Print the data below exactly as it appears.
##### Supplied entries
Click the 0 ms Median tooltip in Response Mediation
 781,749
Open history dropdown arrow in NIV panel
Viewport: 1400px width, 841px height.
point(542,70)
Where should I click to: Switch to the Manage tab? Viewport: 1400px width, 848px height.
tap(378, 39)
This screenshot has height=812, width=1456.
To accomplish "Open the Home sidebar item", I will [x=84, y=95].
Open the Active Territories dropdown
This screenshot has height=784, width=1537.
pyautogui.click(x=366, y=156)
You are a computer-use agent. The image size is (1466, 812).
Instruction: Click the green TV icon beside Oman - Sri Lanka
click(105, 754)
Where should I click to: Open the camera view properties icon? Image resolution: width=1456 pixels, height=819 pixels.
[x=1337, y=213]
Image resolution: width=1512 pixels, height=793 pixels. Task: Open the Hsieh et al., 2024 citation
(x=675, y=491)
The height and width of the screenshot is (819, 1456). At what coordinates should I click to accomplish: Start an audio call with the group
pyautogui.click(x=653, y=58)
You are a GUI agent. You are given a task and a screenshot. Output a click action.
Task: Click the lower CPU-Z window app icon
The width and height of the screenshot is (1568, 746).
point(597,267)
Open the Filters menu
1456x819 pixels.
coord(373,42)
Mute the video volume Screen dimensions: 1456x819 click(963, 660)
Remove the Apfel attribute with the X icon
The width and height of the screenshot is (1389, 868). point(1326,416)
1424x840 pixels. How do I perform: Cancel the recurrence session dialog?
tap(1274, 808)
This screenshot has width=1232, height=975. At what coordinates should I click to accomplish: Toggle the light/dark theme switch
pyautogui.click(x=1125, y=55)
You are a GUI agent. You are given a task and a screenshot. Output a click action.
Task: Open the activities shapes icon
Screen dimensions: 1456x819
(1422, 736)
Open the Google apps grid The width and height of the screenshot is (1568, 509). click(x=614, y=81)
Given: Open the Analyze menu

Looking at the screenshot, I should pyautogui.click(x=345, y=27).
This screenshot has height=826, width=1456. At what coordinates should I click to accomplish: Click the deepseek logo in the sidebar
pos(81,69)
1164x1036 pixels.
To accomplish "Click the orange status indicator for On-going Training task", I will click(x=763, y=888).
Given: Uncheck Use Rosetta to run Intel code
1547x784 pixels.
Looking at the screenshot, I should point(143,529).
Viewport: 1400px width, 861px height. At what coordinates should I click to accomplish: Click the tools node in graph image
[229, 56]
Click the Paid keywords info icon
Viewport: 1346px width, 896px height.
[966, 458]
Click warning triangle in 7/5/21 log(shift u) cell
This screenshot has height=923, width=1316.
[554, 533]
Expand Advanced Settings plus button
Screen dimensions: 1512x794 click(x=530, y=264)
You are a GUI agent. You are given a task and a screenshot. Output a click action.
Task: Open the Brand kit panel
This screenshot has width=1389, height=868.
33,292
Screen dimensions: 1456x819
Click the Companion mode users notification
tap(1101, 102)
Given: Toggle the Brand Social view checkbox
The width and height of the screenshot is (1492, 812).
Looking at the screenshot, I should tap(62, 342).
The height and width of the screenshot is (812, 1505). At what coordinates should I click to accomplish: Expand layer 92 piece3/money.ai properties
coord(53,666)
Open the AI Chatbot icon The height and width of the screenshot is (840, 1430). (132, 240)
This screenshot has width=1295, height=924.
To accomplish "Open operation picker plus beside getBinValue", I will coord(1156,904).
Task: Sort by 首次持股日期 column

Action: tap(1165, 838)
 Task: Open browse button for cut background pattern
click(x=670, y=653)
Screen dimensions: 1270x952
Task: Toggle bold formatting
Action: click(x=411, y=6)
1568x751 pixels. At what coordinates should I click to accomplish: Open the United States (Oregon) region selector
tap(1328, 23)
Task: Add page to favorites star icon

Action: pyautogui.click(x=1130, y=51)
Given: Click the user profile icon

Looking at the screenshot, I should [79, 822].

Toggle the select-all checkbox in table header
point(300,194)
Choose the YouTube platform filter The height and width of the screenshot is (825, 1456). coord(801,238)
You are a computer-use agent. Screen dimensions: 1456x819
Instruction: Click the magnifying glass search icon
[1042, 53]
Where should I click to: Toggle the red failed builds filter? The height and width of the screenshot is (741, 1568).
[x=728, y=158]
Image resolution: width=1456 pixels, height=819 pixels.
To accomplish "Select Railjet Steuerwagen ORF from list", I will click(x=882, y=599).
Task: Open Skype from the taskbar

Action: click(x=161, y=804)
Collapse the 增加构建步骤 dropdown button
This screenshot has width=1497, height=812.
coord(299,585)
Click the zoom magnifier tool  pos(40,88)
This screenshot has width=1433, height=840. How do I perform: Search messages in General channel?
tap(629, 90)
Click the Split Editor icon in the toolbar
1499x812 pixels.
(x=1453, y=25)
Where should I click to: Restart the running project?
##########
● **Written solution**:
Click the 0 ms Median tooltip in Response Mediation
 781,749
Open history dropdown arrow in NIV panel
Viewport: 1400px width, 841px height.
point(542,70)
Where should I click to: Switch to the Manage tab? Viewport: 1400px width, 848px height.
tap(378, 39)
This screenshot has height=812, width=1456.
To accomplish "Open the Home sidebar item", I will [x=84, y=95].
Open the Active Territories dropdown
This screenshot has height=784, width=1537.
pyautogui.click(x=366, y=156)
You are a computer-use agent. The image size is (1466, 812).
Instruction: Click the green TV icon beside Oman - Sri Lanka
click(105, 754)
Where should I click to: Open the camera view properties icon? Image resolution: width=1456 pixels, height=819 pixels.
[x=1337, y=213]
Image resolution: width=1512 pixels, height=793 pixels. Task: Open the Hsieh et al., 2024 citation
(x=675, y=491)
The height and width of the screenshot is (819, 1456). At what coordinates should I click to accomplish: Start an audio call with the group
pyautogui.click(x=653, y=58)
You are a GUI agent. You are given a task and a screenshot. Output a click action.
Task: Click the lower CPU-Z window app icon
The width and height of the screenshot is (1568, 746).
point(597,267)
Open the Filters menu
1456x819 pixels.
coord(373,42)
Mute the video volume Screen dimensions: 1456x819 click(963, 660)
Remove the Apfel attribute with the X icon
The width and height of the screenshot is (1389, 868). point(1326,416)
1424x840 pixels. How do I perform: Cancel the recurrence session dialog?
tap(1274, 808)
This screenshot has width=1232, height=975. At what coordinates should I click to accomplish: Toggle the light/dark theme switch
pyautogui.click(x=1125, y=55)
You are a GUI agent. You are given a task and a screenshot. Output a click action.
Task: Open the activities shapes icon
Screen dimensions: 1456x819
(1422, 736)
Open the Google apps grid The width and height of the screenshot is (1568, 509). click(x=614, y=81)
Given: Open the Analyze menu

Looking at the screenshot, I should pyautogui.click(x=345, y=27).
This screenshot has height=826, width=1456. At what coordinates should I click to accomplish: Click the deepseek logo in the sidebar
pos(81,69)
1164x1036 pixels.
To accomplish "Click the orange status indicator for On-going Training task", I will click(x=763, y=888).
Given: Uncheck Use Rosetta to run Intel code
1547x784 pixels.
Looking at the screenshot, I should point(143,529).
Viewport: 1400px width, 861px height. At what coordinates should I click to accomplish: Click the tools node in graph image
[229, 56]
Click the Paid keywords info icon
Viewport: 1346px width, 896px height.
[966, 458]
Click warning triangle in 7/5/21 log(shift u) cell
This screenshot has height=923, width=1316.
[554, 533]
Expand Advanced Settings plus button
Screen dimensions: 1512x794 click(x=530, y=264)
You are a GUI agent. You are given a task and a screenshot. Output a click action.
Task: Open the Brand kit panel
This screenshot has width=1389, height=868.
33,292
Screen dimensions: 1456x819
Click the Companion mode users notification
tap(1101, 102)
Given: Toggle the Brand Social view checkbox
The width and height of the screenshot is (1492, 812).
Looking at the screenshot, I should tap(62, 342).
The height and width of the screenshot is (812, 1505). At what coordinates should I click to accomplish: Expand layer 92 piece3/money.ai properties
coord(53,666)
Open the AI Chatbot icon The height and width of the screenshot is (840, 1430). (132, 240)
This screenshot has width=1295, height=924.
To accomplish "Open operation picker plus beside getBinValue", I will coord(1156,904).
Task: Sort by 首次持股日期 column

Action: tap(1165, 838)
 Task: Open browse button for cut background pattern
click(x=670, y=653)
Screen dimensions: 1270x952
Task: Toggle bold formatting
Action: click(x=411, y=6)
1568x751 pixels. At what coordinates should I click to accomplish: Open the United States (Oregon) region selector
tap(1328, 23)
Task: Add page to favorites star icon

Action: pyautogui.click(x=1130, y=51)
Given: Click the user profile icon

Looking at the screenshot, I should [79, 822].

Toggle the select-all checkbox in table header
point(300,194)
Choose the YouTube platform filter The height and width of the screenshot is (825, 1456). coord(801,238)
You are a computer-use agent. Screen dimensions: 1456x819
Instruction: Click the magnifying glass search icon
[1042, 53]
Where should I click to: Toggle the red failed builds filter? The height and width of the screenshot is (741, 1568).
[x=728, y=158]
Image resolution: width=1456 pixels, height=819 pixels.
To accomplish "Select Railjet Steuerwagen ORF from list", I will click(x=882, y=599).
Task: Open Skype from the taskbar

Action: click(x=161, y=804)
Collapse the 增加构建步骤 dropdown button
This screenshot has width=1497, height=812.
coord(299,585)
Click the zoom magnifier tool  pos(40,88)
This screenshot has width=1433, height=840. How do I perform: Search messages in General channel?
tap(629, 90)
Click the Split Editor icon in the toolbar
1499x812 pixels.
(x=1453, y=25)
Where should I click to: Restart the running project?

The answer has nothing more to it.